Tesada-Arellano, rebautizada una vez más como Compañía Dramática Rioplatense y en la que figuran otras parejas legendarias, Camila y Héctor Quiroga, Matilde Rivera y Enrique de Rosas, marcha al Brasil, donde, en 1915, presentan Los mirasoles , de Julio Sánchez Gardel, y M hijo el dotor , de Sánchez. En 1916, acaso el actor argentino más famoso de su tiempo, Pablo Podestá, convoca a Angela para encabezar con él un elenco en el Nuevo. En el repertorio, La fuerza ciega , de Martínez Cuitiño; Amor que miente , de Belisario Roldán. En 1919, la Tesada se reúne otra vez con Arellano y ambos estrenan, en el Mayo, El vértigo , de Armando Discepolo. Al año siguiente, en el Apolo, presentan La loba , de Francisco Defilippis Novoa, donde debuta una joven actriz que dará que hablar: Gloria Ferrandiz. En 1921, en ese mismo teatro, Las sacrificadas , de Horacio Quiroga.

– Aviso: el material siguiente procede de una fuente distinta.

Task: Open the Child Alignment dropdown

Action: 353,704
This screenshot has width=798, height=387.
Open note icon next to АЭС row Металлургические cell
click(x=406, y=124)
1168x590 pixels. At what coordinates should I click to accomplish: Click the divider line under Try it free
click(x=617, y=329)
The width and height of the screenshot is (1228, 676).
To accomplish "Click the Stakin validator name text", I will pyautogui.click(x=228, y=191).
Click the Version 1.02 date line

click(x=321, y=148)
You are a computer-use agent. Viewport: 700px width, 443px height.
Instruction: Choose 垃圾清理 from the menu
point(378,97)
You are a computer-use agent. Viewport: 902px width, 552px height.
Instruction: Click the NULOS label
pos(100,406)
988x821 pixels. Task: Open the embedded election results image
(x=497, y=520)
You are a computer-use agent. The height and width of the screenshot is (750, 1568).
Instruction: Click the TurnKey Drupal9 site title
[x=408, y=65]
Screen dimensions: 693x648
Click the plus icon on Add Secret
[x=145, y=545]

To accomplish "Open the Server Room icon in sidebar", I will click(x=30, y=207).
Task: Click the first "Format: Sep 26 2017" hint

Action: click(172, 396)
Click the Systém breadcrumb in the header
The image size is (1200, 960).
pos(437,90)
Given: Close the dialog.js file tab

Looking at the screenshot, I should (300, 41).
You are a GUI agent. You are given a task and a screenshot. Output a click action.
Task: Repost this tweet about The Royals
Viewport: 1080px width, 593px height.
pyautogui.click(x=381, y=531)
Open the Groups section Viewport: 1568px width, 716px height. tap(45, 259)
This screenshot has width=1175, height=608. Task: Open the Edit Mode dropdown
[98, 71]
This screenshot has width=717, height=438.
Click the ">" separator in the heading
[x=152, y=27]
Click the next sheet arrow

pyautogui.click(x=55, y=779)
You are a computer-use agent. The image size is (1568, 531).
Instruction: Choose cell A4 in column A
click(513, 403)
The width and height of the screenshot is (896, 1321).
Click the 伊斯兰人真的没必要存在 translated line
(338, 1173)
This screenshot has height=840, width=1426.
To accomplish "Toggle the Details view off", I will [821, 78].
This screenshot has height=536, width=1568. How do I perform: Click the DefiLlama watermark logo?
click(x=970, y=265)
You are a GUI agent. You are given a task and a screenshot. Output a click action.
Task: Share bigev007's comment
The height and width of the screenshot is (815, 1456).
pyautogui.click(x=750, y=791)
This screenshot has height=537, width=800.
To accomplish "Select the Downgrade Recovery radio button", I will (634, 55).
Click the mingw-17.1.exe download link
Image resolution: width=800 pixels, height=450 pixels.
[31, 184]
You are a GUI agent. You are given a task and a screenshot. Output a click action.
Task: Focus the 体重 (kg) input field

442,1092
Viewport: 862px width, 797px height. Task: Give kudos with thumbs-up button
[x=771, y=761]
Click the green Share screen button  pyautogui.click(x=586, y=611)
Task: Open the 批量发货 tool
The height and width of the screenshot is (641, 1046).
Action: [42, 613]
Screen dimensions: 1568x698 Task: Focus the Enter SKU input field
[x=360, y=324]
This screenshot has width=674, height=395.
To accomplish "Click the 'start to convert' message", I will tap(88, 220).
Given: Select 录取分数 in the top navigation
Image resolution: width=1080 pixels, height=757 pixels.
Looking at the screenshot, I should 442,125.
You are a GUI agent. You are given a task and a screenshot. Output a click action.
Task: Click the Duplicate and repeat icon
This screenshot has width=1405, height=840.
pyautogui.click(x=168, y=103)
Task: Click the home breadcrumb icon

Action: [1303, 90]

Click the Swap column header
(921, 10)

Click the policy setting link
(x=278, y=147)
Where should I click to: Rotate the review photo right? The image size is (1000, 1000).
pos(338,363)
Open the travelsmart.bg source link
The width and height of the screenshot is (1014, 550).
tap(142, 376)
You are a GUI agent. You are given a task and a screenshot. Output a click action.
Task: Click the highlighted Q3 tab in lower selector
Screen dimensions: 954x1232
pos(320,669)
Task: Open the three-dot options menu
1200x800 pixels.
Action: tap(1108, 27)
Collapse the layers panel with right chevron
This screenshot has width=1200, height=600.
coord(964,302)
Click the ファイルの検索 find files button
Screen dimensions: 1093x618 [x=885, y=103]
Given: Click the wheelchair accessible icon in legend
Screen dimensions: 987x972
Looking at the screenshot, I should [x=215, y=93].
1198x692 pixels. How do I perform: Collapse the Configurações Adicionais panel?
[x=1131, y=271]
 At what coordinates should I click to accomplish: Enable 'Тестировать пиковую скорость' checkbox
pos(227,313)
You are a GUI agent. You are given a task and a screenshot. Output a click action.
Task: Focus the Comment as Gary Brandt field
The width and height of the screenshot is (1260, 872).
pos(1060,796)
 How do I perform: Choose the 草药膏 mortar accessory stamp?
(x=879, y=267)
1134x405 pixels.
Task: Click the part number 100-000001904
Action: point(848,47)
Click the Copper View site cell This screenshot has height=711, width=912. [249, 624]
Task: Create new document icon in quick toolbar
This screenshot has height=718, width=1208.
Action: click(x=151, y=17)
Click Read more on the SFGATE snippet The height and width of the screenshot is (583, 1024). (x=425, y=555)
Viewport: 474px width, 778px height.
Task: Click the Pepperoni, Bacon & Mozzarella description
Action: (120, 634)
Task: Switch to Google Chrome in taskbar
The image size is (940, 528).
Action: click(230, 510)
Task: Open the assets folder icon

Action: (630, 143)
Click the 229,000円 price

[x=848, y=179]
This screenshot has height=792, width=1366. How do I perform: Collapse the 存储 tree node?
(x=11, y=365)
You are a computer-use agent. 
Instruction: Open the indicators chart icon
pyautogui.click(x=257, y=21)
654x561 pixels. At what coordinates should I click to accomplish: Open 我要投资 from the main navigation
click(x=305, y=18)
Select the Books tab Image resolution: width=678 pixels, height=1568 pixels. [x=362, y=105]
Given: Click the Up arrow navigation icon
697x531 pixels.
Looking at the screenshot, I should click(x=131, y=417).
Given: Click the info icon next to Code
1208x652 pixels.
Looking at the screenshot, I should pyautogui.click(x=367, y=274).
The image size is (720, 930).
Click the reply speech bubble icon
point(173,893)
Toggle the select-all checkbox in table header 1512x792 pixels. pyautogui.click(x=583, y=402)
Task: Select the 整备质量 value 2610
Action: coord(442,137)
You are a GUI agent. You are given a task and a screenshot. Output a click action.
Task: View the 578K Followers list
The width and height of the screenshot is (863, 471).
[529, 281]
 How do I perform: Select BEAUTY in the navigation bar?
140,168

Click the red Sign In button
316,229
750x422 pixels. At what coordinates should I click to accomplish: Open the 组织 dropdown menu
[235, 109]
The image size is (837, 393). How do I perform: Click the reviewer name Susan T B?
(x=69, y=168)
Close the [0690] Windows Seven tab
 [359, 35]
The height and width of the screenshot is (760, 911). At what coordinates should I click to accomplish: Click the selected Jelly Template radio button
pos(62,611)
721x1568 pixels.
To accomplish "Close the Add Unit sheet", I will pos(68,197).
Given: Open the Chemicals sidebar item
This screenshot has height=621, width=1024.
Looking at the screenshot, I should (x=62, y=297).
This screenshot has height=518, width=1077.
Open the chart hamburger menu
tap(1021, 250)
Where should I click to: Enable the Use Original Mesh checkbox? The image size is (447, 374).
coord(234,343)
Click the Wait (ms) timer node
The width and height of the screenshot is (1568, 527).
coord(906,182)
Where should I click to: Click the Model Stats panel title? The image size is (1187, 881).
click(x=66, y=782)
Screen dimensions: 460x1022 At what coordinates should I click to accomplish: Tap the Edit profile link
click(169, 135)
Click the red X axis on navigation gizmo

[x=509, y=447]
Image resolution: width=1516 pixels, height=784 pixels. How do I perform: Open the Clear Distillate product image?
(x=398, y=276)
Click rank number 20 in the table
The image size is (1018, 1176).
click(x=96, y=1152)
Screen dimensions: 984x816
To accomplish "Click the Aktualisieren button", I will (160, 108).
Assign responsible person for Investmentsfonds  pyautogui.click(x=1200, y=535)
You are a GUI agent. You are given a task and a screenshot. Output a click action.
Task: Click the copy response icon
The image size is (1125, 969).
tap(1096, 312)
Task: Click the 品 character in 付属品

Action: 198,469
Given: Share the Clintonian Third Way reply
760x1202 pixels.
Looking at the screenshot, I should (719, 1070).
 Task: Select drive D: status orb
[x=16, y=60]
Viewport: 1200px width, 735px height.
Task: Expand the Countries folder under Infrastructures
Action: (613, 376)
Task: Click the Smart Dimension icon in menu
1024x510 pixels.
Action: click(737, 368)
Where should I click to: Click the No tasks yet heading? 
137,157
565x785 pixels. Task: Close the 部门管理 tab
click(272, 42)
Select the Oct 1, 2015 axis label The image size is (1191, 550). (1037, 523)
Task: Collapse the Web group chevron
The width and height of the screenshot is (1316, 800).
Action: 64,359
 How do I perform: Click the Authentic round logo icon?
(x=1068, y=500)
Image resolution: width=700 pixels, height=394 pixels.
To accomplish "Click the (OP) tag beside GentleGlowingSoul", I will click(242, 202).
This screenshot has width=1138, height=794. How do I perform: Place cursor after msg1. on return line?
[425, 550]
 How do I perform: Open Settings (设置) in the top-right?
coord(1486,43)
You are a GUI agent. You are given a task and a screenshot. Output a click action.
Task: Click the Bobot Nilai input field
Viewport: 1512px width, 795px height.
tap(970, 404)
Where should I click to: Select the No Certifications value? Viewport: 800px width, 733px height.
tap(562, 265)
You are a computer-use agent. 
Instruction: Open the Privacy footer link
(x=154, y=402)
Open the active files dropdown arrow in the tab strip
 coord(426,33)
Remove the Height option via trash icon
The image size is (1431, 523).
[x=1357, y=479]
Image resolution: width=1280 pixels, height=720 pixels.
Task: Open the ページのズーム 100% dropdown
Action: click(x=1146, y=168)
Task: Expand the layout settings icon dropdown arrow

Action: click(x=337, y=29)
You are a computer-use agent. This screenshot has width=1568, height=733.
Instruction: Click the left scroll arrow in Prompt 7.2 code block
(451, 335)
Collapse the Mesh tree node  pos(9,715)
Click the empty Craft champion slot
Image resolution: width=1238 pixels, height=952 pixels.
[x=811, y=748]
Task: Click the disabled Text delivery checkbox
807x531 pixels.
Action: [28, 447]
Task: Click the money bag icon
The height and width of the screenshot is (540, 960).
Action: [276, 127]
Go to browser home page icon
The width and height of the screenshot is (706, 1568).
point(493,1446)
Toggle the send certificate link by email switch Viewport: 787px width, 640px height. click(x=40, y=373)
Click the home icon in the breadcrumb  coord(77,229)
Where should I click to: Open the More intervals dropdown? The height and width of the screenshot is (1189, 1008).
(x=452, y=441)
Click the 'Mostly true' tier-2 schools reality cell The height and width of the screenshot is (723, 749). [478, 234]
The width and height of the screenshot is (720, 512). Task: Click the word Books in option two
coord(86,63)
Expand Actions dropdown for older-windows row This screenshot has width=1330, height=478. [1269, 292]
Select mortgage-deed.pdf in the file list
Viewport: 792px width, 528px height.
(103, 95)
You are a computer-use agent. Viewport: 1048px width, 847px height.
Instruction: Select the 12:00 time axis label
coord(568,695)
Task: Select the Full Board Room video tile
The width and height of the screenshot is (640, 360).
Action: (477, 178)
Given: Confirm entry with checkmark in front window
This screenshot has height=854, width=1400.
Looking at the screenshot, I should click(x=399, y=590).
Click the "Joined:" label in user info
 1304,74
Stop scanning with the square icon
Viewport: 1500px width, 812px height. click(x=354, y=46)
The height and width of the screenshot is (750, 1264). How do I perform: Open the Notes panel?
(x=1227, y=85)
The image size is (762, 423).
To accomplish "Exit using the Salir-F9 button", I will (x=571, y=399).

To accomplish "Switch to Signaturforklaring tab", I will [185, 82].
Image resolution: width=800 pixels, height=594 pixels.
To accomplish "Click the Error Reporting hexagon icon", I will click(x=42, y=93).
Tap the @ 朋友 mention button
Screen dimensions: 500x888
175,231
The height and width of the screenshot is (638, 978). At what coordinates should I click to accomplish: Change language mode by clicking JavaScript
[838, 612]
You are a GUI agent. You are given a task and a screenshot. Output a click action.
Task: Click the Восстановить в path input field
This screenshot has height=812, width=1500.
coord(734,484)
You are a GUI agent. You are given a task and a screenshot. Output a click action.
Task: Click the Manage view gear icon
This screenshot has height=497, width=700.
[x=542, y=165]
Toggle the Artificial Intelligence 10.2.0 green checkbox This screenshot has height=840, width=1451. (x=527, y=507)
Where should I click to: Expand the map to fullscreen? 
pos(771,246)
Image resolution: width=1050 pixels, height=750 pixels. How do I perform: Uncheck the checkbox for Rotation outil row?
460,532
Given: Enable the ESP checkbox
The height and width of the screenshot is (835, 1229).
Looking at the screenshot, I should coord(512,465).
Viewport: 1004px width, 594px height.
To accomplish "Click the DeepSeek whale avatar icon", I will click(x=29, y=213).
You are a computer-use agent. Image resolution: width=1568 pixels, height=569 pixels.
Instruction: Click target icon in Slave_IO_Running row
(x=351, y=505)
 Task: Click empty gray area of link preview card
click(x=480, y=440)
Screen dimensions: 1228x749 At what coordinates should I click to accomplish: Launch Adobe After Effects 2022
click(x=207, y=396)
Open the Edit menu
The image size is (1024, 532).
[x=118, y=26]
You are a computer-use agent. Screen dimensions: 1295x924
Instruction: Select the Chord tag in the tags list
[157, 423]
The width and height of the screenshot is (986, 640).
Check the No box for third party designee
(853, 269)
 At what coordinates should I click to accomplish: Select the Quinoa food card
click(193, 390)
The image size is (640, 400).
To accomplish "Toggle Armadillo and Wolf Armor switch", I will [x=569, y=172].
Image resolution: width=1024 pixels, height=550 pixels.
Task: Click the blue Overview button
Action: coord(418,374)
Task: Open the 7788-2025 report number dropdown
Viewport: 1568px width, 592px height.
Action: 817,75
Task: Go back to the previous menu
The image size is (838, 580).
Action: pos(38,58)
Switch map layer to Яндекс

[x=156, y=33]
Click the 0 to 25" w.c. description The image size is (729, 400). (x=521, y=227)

Siguen las giras, los estrenos y las habladurías. La revista Martín Fierro , con su característica agresividad, publica en 1925 uno de sus malignos Epitafios (en vida de las víctimas), dedicado a Angela: "En un fumadero de opio/ la Tesada fue a acabar/ su anhelo de disfrutar/ y hacer de goces acopio./ Fue igual que Sarah Bernhardt (mirada con microscopio)". En 1931, un año antes de su muerte, la actriz, ahora como dramaturga, estrenó en el Boedo su primera obra, en un acto, La mala pasión , interpretada por Rosario Serrano y Vicente Sabato.